おとといの深夜に、僕の働いているホストクラブに来て頂いた女性と、花園神社に行った。
その日は、その女性と一緒に18時ごろにゴールデン街で飲んでいた。新宿の街のことを何も知らない僕のために、彼女が街を案内してくれた。新宿二丁目、三丁目と、一緒に散歩してから、ゴールデン街の飲み屋に入った。
彼女とはゆっくり真面目な話をした。『「絶望の時代」の希望の恋愛学』の内容について、お互いの意見を言い合った。彼女は、僕がまったく気づかないようなことを言ってくれる。彼女の素直な感覚によって得られた気づき。僕は彼女と話すのが楽しかった。
「あたし、シンジさんが、『女性は花だ』って言ったことに、引っ掛かりがある」
「なんで?」
「女性が花なら、女性は自分から狩りにいけないのかなと思って」
「狩りにいきたいの?」
「うん、クラブでエグザエルみたいな男を狩ってみたい。自分と違う人だから」
「エグザエルみたいな人と付き合いたいの?」
「付き合いたくないけど、そういう人と自分の力で知り合ってみたいだけ」
「そっか。多分シンジさんが『女性は花だ』って言ったのは、『女性は花であってほしい』というシンジさんの願望なんだろうね」
「それはわかってる。でも、シンジさんの言葉で、あたしは、今まで自分が『花』だったということがわかった。それで、自分は『花』に甘んじていていいのかなと思った」
「狩りたいなら、狩りに行けばいいと思うよ」
こんな感じの会話をしたと思う。お互いお酒を飲んでいて、よく覚えていないけど。
それから、一緒にホストクラブで飲まないかと誘った。すると、彼女はこう言った。
「なんか、同伴に誘われた女の子の気持ちがわかった気がする。今までの会話がぜんぶぜんぶ、営業だったのかなと思ってしまうから。ホストって大変だね」
「ごめん…」
「ルソー君は、ホスト向いてないよ」
でも、彼女は飲みに行ってくれた。本当に申し訳ないことをしたなと思った。
ホストクラブを出た後に、少しHUBで飲んでから、彼女は僕を花園神社に連れて行ってくれた。深夜の2時であった。
花園神社に入ると、女の子が1人いた。派手な格好をしているが、ひとりぼっちで石段に座っていた。それを見て、彼女が、
「女の子が1人でいるね。花園神社は、水商売をしている人のためにあると思うんだよね」
と言った。
この歌舞伎町というどうしよもない街の裏に、花園神社はある。歌舞伎町の人たちは、みんな歩き方が変だ。歩くスピードは速く、ふにゃふにゃフラフラ歩いている人が多い。男性も女性も目を釣り上げて、イライラしている。時には、完全に病んでしまって、奇声を上げている人さえいる。
::::::::::
花園神社に行った夜の文章を、最後の一文のあとから書き継いでください。

- **データの行**:
::::::::::
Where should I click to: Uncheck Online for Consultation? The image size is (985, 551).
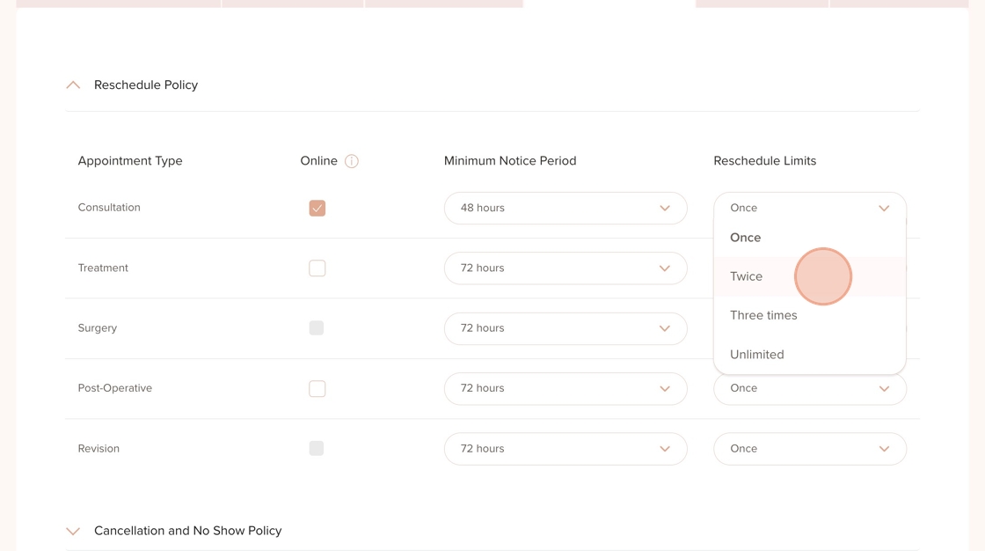pos(317,209)
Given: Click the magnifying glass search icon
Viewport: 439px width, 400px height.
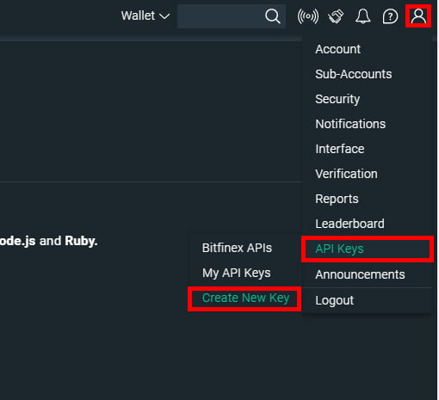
::::::::::
- **できあがり**:
神社に入ると落ち着くと彼女は言う。変性意識状態に入れると。たしかに、花園神社は、水商売をしている人のために、あるのかもしれない。他人を扱う仕事をする彼らに、自分自身を静かに見つめる時間を与えるために。
神社の石垣に2人で腰かけて、話をした。
彼女が、土を見ながら話し始めた。
「ねえ、土を見て。土がところどころ、キラキラしているよ」
「え、まさか。土がキラキラするわけない」
「本当だよ。よく見てみて」
僕は土をよく見てみた。僕の目に見える土は、なかなかキラキラし出さない。でも、彼女にはキラキラして見えている。僕は、彼女に促されて、土をもっとよく見てみた。すると、ところどころ、キラキラしているところがあった。ひとつキラキラしているところを見つけると、ひとつ、またひとつと、キラキラしているところが見えてくる。とても小さなガラスの破片のようなものが、一瞬きらめく。
こんなきらめきは見たことがなかった。いや、僕が今まで気づいていなかっただけなのか。土なんて生まれてから、数えきれないくらい見てきたはずなのに、僕は土のきらめきに気づいていなかった。彼女に言われるまで、僕はそれにまったく気づいていなかった。僕は彼女に出会えて、本当によかったと思う。彼女に出会ってなければ、僕は一生、この土のきらめきに気づけなかったから。
しばらく2人で土のきらめきを見た後、また話をした。
「あたしは、他人のクロック数(その人のテンションの高さのようなもの)に飲み込まれやすいの。クラブでも、高い音楽と高いテンションの人に囲まれると、もう倒れるまで踊ってしまう」
「羨ましいな。僕はクロック数が低いから、クラブに行くと、クラブで踊っている自分と、それを俯瞰してみている自分に分かれてしまう」
「あたしは、倒れるまでいくから、それで疲れて苦しくなる。だから、自分のクロック数を見つけるようにしている」
「自分のクロック数?」
「あたしは、早く話す人はいても、自分はゆっくり話すようにしている。それで、自分を一定に保つようにしてる。そういうことかな」
「自分のクロック数か。僕も自分のクロック数を見つけたいな」
「あたしは、変性意識状態って、太陽みたいなものだと思う」
「太陽?」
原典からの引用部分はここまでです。